Well, this got complicated, but it's about to get simpler. We finish the number 41 with the 1998 appearance of
Keith Byars in #41 for the Jets. This is a man who, missing nearly a full season at Ohio State, still managed to be near the top of their rushing categories all time. If I were a fanatical Buckeye fan - and God only knows what universal stratagem prevented that from happening - I would drop an excess amount of money in my insomniac moments over the Internets on a Keith Byars jersey. He was a monster. Watch
this return of a punt in the 1984 Fiesta Bowl against Pittsburgh, and you see what I mean. Look for his teammate, Pepper Johnson among the human Buckeye pile in the end zone.
Then there's
this little gem from sometime in 1990, I think. Keith Byars was playing for the Philadelphia Eagles, and had been since 1986. The game is Giants-Iggles on the hard, cold concrete surface of Veterans Stadium in Philly. On a Randall Cunningham QB breakaway, Keith Byars lays a block on his former teammate Pepper Johnson that is so terrifying that Pepper looks as though his body is reacting to the shockwave of an explosion.

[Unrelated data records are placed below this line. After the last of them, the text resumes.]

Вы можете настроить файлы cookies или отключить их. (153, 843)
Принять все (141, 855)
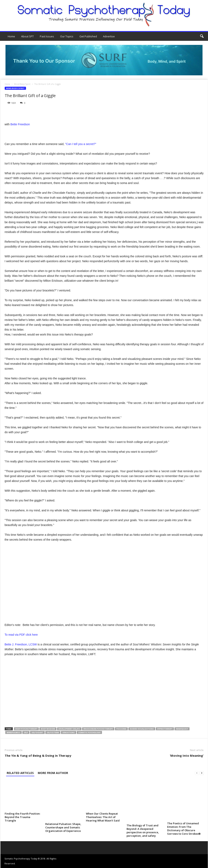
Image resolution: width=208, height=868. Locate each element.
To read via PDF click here (21, 634)
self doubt (37, 733)
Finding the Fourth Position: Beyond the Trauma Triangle (22, 817)
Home (11, 36)
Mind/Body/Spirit (22, 84)
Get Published (88, 36)
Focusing (121, 729)
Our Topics (67, 36)
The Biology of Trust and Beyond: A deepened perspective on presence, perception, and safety (143, 831)
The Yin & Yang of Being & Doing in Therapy (38, 755)
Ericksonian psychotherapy (98, 729)
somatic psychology (89, 733)
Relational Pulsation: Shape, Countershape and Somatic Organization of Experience (63, 827)
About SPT (27, 36)
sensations (68, 733)
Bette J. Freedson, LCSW (21, 644)
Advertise (109, 36)
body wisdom (48, 729)
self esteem (53, 733)
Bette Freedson (20, 124)
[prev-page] (197, 773)
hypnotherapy (165, 729)
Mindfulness (13, 733)
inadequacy (182, 729)
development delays (69, 729)
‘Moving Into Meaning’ (187, 755)
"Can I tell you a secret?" (81, 144)
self (26, 733)
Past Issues (47, 36)
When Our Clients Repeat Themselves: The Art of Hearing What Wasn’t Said (103, 817)
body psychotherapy (26, 729)
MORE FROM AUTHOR (53, 773)
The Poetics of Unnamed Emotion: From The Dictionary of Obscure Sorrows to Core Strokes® (184, 829)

He literally goes horizontal in midair. Textbook Buddyball, and yes, that is Rich Kotite supervising the activities of the Eagles' offense on the sideline. Pepper Johnson probably feels Byars' block on him even to this day as he rolls out of bed in the morning.
|
Keith Byars, ball, midair |
Jump ahead some eight years, and Keith and Pepper are now teammates on the Jets. It is the AFC Championship Game, January 1999. I offer some of his little bits of brilliance above because it's Keith Byars' fumble late in the first half, deep in Denver territory, that still recurs in my nightmares. In some sense it turned the game around, though the Jets still lead at the half. It's hardly fair to point this out, but it took the wind out of the Jets' timid sail. It's also not a good parting memory for a man who played hard and well for so many years, but as Jet, Keith Byars remains in my mind as you see him here - fixed in midair, playing in the last game of his career, suddenly conscious of the fact something has gone terribly wrong. We all felt the same way that day, Keith. I often feel that way in general. I am a Jets fan. And he was not alone in blundering; this was one of six Jet turnovers in the Title Game. Curtis Martin fumbled on the Denver 44 later on. It was the last game of Pepper Johnson's career, too.
Keith Byars' fumble is the snapshot in my mind that acts as the bookend to probably my first nurturing sensation from the football world,
#41 Matt Snell's touchdown in Super Bowl III. They are exactly 30 years and one week apart from one another. The Jets have yet to get that far since January 1999. When will the next snapshot come?